[Stored data]
*** Begin section ***
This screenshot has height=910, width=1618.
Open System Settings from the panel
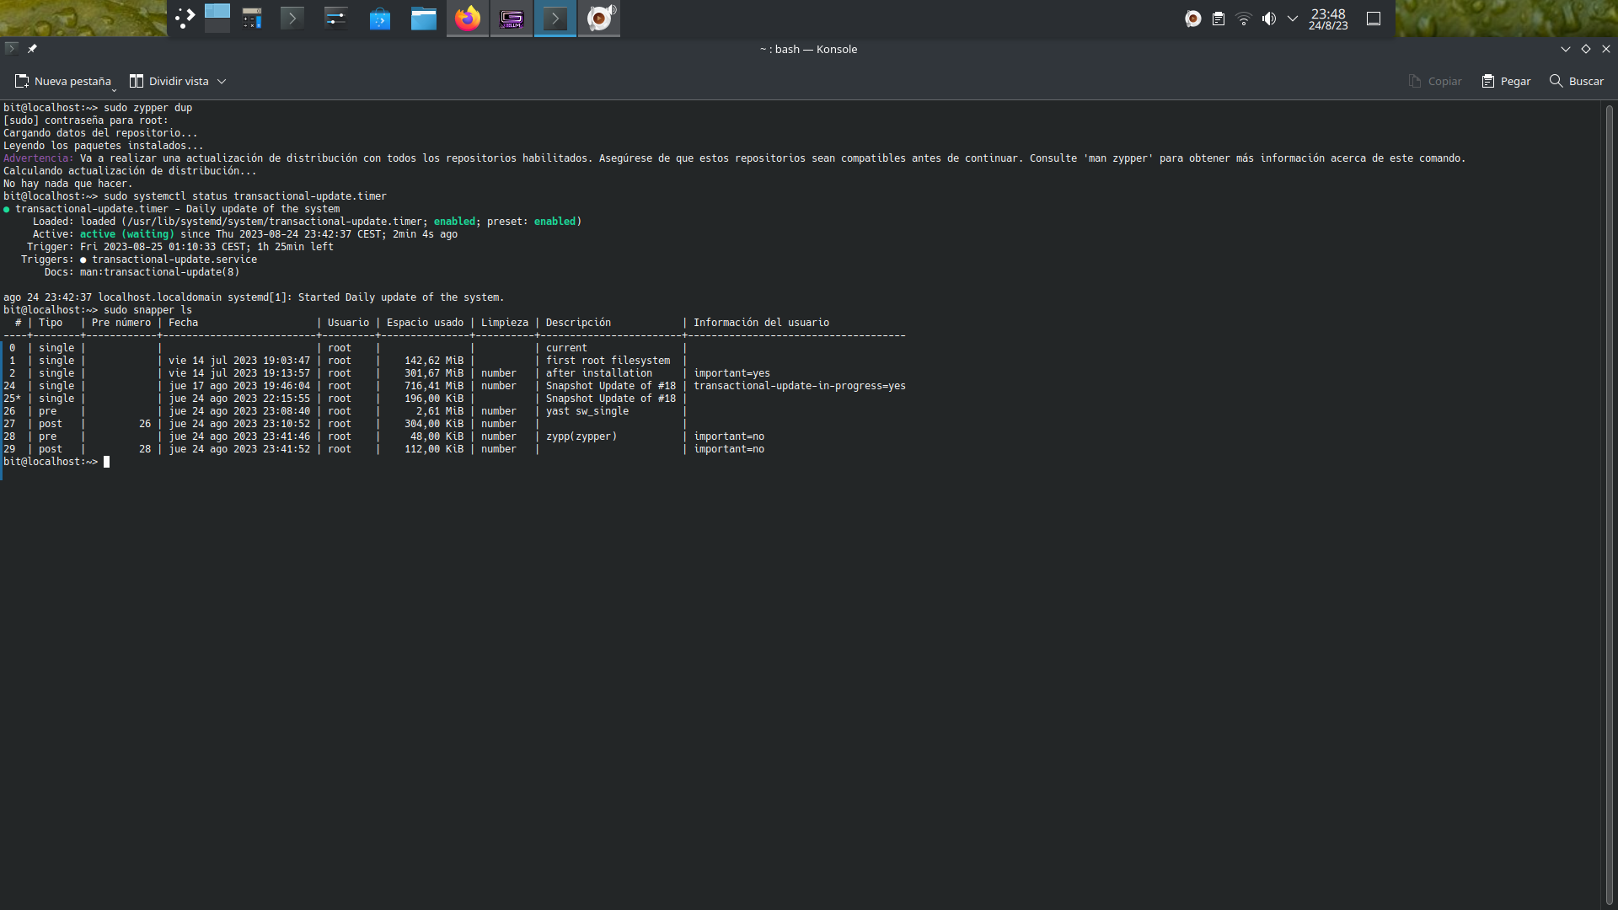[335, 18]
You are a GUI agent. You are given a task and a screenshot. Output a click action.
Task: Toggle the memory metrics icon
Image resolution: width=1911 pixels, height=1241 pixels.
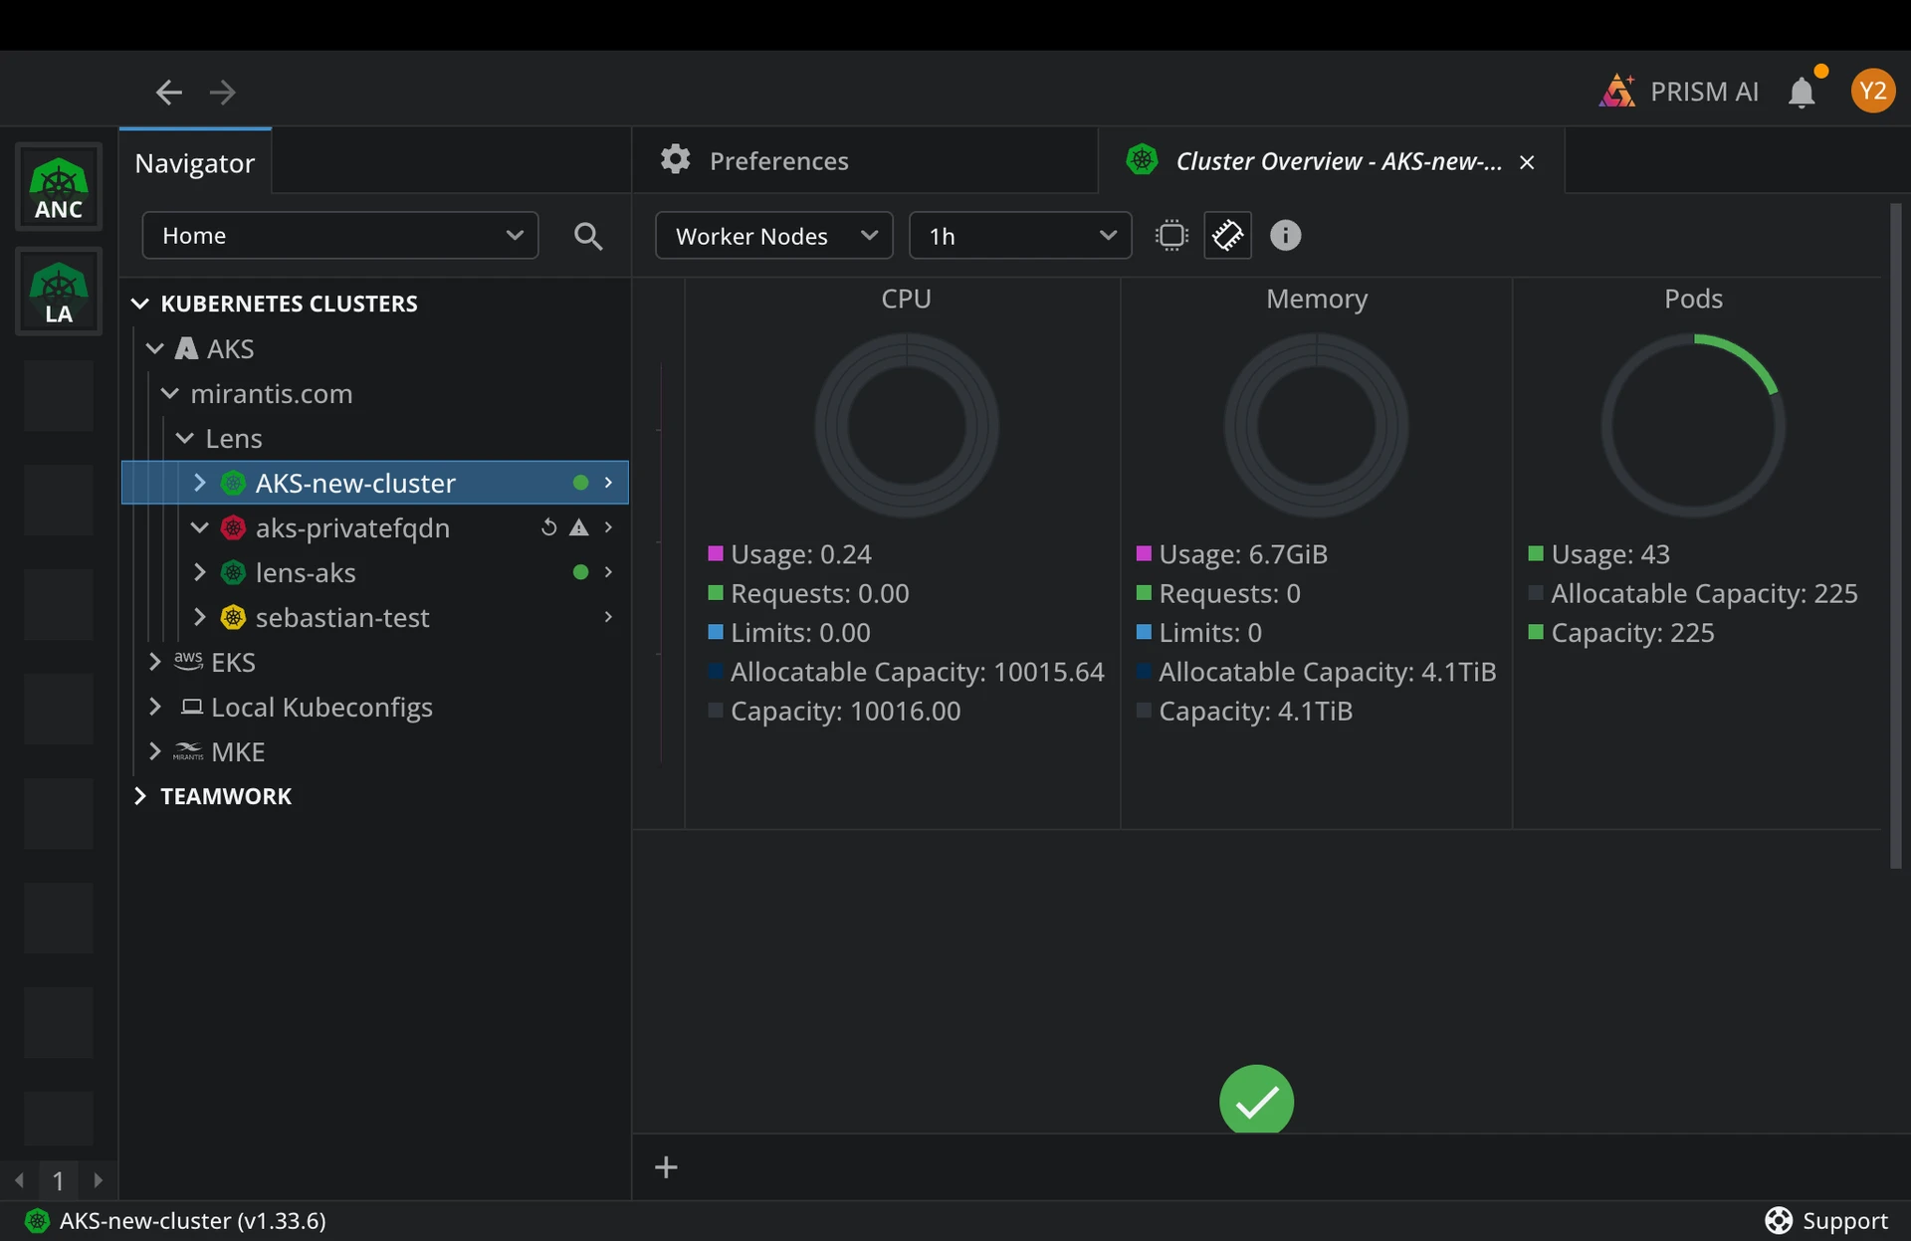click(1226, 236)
*** End section ***
## PROBLEM TO WORK ON
Copy exactly the lines that run from the line containing "Image resolution: width=1911" to the end of the data, keeping both end lines and dropping every picture.

## ANSWER SPACE
Image resolution: width=1911 pixels, height=1241 pixels.
click(1226, 236)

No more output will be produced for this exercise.